### EXERCISE GOAL
Return exactly the span of lines in the following data that opens with the line containing "Open the Project type dropdown" and closes with the line containing "Task: Open the documentation". Include nothing else.

(Saved data entries)
------------

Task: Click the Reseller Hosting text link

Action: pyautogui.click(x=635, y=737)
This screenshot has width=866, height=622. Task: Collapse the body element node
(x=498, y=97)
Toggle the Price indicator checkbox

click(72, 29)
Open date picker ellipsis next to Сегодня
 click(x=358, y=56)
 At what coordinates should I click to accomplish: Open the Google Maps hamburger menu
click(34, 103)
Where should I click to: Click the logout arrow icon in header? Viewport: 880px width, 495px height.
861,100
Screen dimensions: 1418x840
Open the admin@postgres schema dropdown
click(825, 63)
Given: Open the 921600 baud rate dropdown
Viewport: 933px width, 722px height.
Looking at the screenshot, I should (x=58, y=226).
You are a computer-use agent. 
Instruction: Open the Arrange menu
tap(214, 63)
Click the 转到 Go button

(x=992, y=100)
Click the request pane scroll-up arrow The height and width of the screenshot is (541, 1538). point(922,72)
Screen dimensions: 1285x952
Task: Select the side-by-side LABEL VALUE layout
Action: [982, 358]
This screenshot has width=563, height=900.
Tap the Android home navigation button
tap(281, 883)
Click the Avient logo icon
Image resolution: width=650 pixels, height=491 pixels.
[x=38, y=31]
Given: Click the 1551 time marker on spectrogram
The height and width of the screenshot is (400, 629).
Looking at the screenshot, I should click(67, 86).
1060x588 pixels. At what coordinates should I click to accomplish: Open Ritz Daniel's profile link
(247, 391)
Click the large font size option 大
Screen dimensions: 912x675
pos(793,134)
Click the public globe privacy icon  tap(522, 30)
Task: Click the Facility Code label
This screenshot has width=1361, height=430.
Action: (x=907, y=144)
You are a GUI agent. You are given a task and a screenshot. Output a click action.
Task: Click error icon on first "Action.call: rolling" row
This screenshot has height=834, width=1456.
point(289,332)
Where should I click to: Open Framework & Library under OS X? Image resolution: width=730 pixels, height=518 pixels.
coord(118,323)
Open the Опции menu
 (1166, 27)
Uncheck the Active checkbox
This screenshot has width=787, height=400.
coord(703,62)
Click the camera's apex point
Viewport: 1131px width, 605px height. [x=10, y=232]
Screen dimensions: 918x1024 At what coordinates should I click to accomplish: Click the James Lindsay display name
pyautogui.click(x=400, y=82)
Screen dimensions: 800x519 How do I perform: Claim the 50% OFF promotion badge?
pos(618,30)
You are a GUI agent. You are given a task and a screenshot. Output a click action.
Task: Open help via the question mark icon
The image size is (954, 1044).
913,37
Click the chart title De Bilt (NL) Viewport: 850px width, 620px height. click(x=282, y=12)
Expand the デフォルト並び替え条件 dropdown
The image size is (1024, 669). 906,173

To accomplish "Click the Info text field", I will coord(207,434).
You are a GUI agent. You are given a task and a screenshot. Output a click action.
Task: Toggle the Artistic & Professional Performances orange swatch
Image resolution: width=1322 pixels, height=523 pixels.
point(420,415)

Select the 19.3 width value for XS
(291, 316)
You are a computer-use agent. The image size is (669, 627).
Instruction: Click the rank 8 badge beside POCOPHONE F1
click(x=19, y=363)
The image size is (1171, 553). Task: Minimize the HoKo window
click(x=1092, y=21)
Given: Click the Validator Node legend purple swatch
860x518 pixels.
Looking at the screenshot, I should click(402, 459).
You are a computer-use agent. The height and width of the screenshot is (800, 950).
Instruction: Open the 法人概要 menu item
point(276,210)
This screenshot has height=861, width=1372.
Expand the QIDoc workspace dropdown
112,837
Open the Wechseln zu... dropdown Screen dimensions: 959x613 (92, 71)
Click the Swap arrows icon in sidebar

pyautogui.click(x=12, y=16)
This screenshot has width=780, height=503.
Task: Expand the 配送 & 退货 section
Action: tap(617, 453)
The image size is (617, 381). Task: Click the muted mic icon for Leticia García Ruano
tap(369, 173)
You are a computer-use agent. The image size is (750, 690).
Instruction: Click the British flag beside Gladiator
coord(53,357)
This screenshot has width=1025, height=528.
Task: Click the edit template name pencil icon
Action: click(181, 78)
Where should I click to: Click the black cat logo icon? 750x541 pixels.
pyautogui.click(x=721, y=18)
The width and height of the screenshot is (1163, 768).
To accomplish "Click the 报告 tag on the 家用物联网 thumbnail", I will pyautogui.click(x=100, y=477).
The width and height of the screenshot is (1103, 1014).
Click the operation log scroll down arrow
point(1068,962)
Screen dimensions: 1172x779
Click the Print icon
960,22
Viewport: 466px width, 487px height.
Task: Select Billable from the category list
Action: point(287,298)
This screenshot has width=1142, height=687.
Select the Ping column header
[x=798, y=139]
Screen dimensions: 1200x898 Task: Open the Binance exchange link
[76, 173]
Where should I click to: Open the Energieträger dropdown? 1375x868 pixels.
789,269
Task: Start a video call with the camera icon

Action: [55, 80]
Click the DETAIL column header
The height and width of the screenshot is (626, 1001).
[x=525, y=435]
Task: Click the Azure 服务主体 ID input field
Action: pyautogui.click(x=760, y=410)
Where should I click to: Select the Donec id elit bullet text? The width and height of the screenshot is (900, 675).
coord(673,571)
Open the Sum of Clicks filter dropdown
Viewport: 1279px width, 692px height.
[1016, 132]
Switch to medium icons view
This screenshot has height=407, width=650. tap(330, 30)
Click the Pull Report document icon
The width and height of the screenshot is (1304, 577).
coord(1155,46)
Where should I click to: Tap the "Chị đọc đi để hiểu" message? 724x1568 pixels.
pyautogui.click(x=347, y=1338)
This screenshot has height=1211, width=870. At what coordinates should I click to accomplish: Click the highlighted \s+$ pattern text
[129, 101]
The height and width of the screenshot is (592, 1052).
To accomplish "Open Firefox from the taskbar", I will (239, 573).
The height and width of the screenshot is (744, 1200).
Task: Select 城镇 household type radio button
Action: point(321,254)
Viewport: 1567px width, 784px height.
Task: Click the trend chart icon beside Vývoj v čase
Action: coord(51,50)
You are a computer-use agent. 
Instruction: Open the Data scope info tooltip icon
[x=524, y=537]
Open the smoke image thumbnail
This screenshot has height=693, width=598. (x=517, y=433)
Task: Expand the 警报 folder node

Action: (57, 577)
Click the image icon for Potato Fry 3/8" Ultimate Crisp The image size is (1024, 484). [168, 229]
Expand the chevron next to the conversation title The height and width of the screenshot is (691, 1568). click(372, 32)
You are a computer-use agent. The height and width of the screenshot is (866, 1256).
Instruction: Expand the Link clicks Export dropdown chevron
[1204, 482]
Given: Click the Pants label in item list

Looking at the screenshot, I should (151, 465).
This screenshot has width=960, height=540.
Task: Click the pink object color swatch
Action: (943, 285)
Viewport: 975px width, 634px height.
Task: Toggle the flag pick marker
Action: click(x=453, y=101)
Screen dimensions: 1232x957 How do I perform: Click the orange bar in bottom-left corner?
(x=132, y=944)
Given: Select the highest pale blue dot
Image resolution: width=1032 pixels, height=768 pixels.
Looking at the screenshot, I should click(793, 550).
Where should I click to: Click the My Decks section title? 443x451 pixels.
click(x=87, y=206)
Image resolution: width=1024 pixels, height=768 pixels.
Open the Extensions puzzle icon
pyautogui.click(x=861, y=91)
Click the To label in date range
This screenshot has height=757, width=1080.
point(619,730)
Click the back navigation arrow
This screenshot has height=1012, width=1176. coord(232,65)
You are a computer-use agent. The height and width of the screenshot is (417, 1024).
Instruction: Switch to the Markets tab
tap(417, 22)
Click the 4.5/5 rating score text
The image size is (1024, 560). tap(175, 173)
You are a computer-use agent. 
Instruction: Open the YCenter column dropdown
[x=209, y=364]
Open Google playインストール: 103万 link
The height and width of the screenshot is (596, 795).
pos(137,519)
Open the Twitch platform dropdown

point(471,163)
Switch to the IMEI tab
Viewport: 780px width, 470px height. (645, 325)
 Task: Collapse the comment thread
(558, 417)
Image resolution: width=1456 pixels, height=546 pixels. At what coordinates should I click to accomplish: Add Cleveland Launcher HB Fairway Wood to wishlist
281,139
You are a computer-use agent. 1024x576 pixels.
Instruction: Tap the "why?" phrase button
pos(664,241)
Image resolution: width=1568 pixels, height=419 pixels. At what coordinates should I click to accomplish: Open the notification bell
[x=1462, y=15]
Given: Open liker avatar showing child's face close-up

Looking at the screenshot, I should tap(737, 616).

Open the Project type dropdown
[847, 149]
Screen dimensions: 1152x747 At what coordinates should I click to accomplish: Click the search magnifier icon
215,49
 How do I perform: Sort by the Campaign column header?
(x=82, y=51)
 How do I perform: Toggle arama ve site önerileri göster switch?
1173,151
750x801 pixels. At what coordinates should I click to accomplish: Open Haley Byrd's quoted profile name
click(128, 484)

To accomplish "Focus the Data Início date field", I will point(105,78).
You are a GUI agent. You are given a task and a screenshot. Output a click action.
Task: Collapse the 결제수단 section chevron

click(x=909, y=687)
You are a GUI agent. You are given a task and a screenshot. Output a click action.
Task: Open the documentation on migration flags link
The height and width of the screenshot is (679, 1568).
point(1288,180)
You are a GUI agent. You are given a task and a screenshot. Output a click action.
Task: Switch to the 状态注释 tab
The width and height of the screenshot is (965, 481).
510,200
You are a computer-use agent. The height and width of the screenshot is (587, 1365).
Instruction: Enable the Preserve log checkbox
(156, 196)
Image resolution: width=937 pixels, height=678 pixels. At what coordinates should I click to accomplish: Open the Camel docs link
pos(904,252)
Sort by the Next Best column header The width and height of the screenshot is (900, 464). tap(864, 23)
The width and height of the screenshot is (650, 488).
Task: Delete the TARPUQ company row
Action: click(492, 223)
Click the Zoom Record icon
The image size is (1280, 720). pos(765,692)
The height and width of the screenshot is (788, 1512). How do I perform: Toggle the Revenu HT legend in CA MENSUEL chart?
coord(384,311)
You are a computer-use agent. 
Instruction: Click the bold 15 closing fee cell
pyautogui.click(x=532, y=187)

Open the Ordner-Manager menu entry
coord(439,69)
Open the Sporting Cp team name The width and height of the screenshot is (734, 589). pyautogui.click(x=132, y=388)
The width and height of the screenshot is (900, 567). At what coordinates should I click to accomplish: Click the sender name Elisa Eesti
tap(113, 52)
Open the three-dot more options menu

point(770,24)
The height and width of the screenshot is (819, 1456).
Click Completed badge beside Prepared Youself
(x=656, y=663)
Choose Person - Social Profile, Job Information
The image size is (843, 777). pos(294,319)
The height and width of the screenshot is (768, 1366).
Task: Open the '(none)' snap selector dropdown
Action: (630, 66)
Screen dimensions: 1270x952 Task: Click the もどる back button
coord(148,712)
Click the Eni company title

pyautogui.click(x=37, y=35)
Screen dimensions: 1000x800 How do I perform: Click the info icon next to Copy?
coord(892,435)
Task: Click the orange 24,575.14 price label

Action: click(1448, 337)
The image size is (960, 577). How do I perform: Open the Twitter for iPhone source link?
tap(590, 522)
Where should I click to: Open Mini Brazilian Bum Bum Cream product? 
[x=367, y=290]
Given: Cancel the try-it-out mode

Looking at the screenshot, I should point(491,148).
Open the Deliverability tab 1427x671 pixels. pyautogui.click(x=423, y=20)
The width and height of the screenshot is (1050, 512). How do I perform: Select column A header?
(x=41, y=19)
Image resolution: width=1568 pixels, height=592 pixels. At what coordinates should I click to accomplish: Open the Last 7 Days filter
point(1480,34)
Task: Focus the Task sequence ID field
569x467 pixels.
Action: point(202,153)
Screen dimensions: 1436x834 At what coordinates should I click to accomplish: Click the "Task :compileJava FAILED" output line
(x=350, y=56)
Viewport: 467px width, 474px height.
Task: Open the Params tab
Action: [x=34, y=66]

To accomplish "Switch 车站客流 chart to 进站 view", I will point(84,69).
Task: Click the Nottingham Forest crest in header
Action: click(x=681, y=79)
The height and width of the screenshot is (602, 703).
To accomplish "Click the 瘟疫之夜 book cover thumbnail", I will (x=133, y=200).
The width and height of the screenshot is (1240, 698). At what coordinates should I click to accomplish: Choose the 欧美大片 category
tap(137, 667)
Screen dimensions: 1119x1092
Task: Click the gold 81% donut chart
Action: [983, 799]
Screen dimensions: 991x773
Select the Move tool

------------

### REPLY TO THE TASK
Open the Project type dropdown
[847, 149]
Screen dimensions: 1152x747 At what coordinates should I click to accomplish: Click the search magnifier icon
215,49
 How do I perform: Sort by the Campaign column header?
(x=82, y=51)
 How do I perform: Toggle arama ve site önerileri göster switch?
1173,151
750x801 pixels. At what coordinates should I click to accomplish: Open Haley Byrd's quoted profile name
click(128, 484)

To accomplish "Focus the Data Início date field", I will point(105,78).
You are a GUI agent. You are given a task and a screenshot. Output a click action.
Task: Collapse the 결제수단 section chevron

click(x=909, y=687)
You are a GUI agent. You are given a task and a screenshot. Output a click action.
Task: Open the documentation on migration flags link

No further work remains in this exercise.